The project showcases the effectiveness of deep learning techniques in computer vision tasks, achieving significant improvements in classification accuracy through model tuning and the use of transfer learning.
-
Deep Neural Network (DNN):
- The DNN model, with its excessively deep architecture of 20 hidden layers, demonstrated clear signs of overfitting. While training accuracy improved steadily, validation accuracy plateaued, indicating the model's difficulty in generalizing to unseen data. The erratic behavior of the validation loss, with marked spikes, further underscored this issue. This suggests that while the model was effective at memorizing training data, it struggled to maintain performance on the validation set.
-
Overfitting Reduction Techniques:
- Data Augmentation: Significantly improved test accuracy by over 10%, proving effective in enhancing model generalization by increasing the variance in the training data.
- Early Stopping: Implemented across all models, this technique effectively curtailed training before overfitting became pronounced, preventing excessive training on noise within the dataset.
- Dropout: Combined with data augmentation, dropout slightly reduced accuracy compared to augmentation alone but added robustness to noise within the model.
- Weight Regularization: Less effective compared to dropout or data augmentation, suggesting it was not the dominant factor for this particular model or dataset.
- Batch Normalization: Proved to be the least effective in this context, showing minimal impact on reducing overfitting.
In conclusion, data augmentation emerged as the most effective technique for improving model generalization.
-
Convolutional Neural Networks (CNN):
- The CNN model, tailored for image classification, significantly outperformed the previous multi-layer perceptron (MLP) model, achieving a test accuracy of 61.95%. The CNN's ability to recognize and utilize spatial hierarchies and features in image data was a key factor in its superior performance, demonstrating the effectiveness of convolutional layers specifically designed for image processing tasks.
-
Transfer Learning:
- EfficientNetB0 outperformed all other models, achieving the highest accuracy of 89.76% with moderate training time, highlighting the power of transfer learning for this classification task.
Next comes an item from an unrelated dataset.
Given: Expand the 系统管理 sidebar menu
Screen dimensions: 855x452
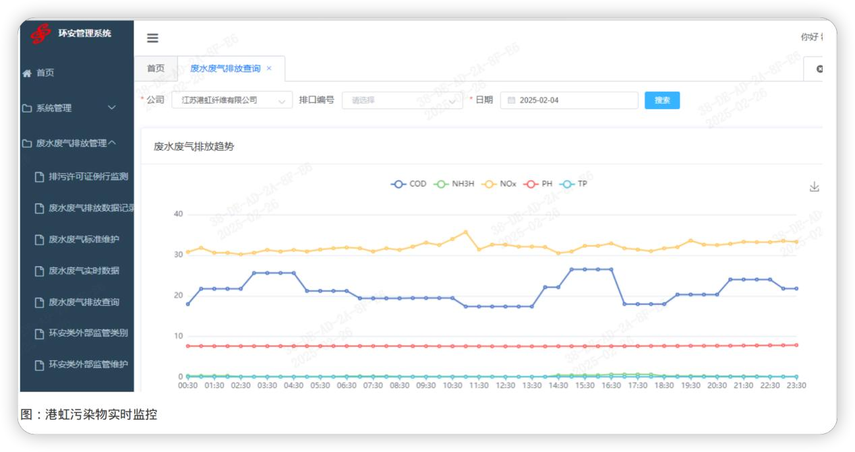Looking at the screenshot, I should 67,108.
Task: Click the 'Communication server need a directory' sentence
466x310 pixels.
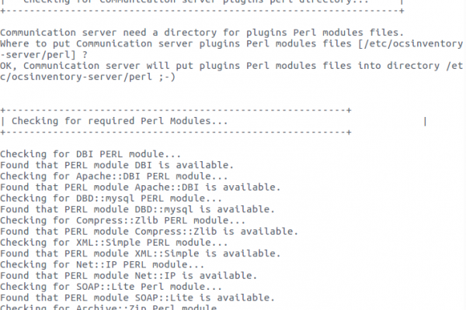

- VGG16 also performed well with 89.27% accuracy, though it was slightly slower to train.
- ResNet50 showed good accuracy (85.85%) but had a higher loss, suggesting some overfitting.
- MobileNet was the quickest to train, achieving 77.56% accuracy, making it a favorable option when efficiency is a priority.
- InceptionV3 lagged behind with only 50.73% accuracy, indicating potential issues with model fit or data processing.
These results demonstrate the varied capabilities of transfer learning models in handling image classification tasks, with EfficientNetB0 leading in accuracy and MobileNet in training efficiency.